The state filed a petition for certiorari, and the Supreme Court granted review with regard to one narrow question: “Can a reasonable attorneys’ fee award under a federal fee shifting statute ever be enhanced based solely on quality of performance and results obtained when these factors are arguably already included in the lodestar calculation?” We will continue to track this decision and will report further when the Supreme Court issues its decision.

Ninth Circuit Rejects Exclusive Use of Lodestar Approach in Calculating Fees in Denial of Disability Insurance Benefits Matters

In Crawford v. Astrue 2009 DJDAR 15681 (Ninth Circuit 2009), the Ninth Circuit Court of Appeals reversed a fee award made by the district court. The Ninth Circuit concluded that the lower court failed to follow the mandate of Gisbrecht v. Barnhart, 535 U.S. 789 (2002). In Gisbrecht, the United States Supreme Court rejected the exclusive use of the lodestar approach in calculating fee awards in Social Security Disability Insurance (SSDI) cases. Instead, the court stated that the lower court must respect “the primacy of lawful attorney-client fee agreements” allowing for the use of contingency fee arrangements in SSDI cases.

In Crawford, the Ninth Circuit heard three consolidated appeals involving one major issue. The Plaintiffs retained counsel to challenge denials of disability insurance benefits by the Social Security Administration (SSA). Prior to initiating the litigation in each case, the Plaintiffs entered into written contingent-fee agreements. Under the agreements, the Plaintiffs agreed to pay the attorney 25 percent of any past-due benefits awarded by the court. This fee arrangement is the maximum allowed under 42 U.S.C. Section 406(b). In each case, the SSA awarded past-due benefits to the Plaintiffs. Without objection from their clients, the attorneys filed motions requesting fees of less than 25 percent. The application was supported with evidence of the work they had done. Nonetheless, the trial court in each case awarded significantly lower fees than the amounts agreed to under the contingency agreements.

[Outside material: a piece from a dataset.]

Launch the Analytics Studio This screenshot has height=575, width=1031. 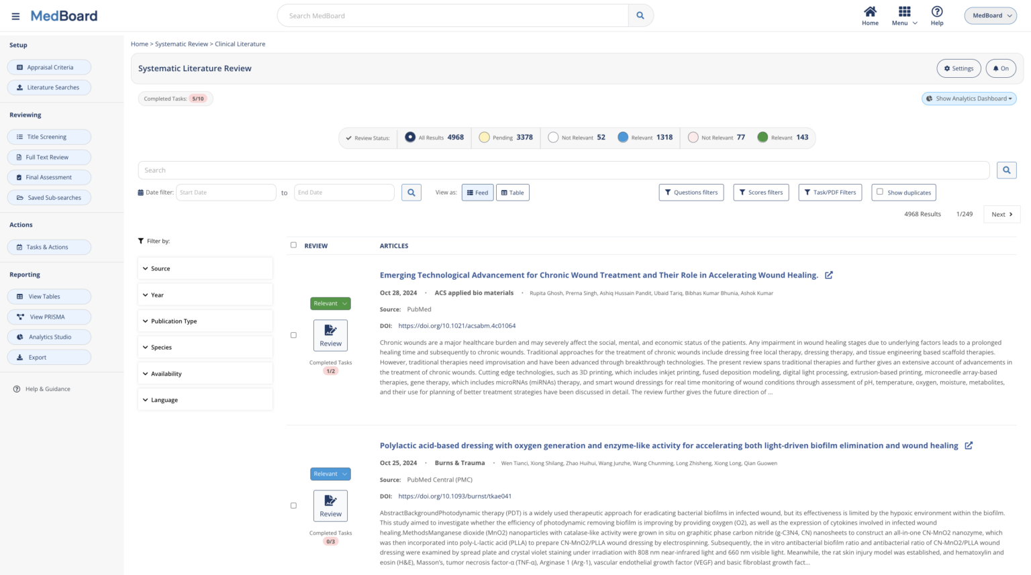click(x=49, y=337)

The Ninth Circuit specifically noted that exclusive reliance on a lodestar calculation is invalid. The law requires that the attorneys in SSDI cases to establish the reasonableness of their fee. The factors to consider are the proportion of time the attorney spent on the case, lodestar calculation (as one factor), the quality of the work, and the risk assumed in accepting the case. Where a court largely relies on lodestar calculations this is not in compliance with the law. Moreover, the attorneys established that their performance seemed to be excellent, no wrongdoing existed in charging the fees, and they were at great risk in taking cases that would possibly yield no payment.

The Ninth Circuit concluded that the trial court incorrectly denied the attorneys’ requested fee.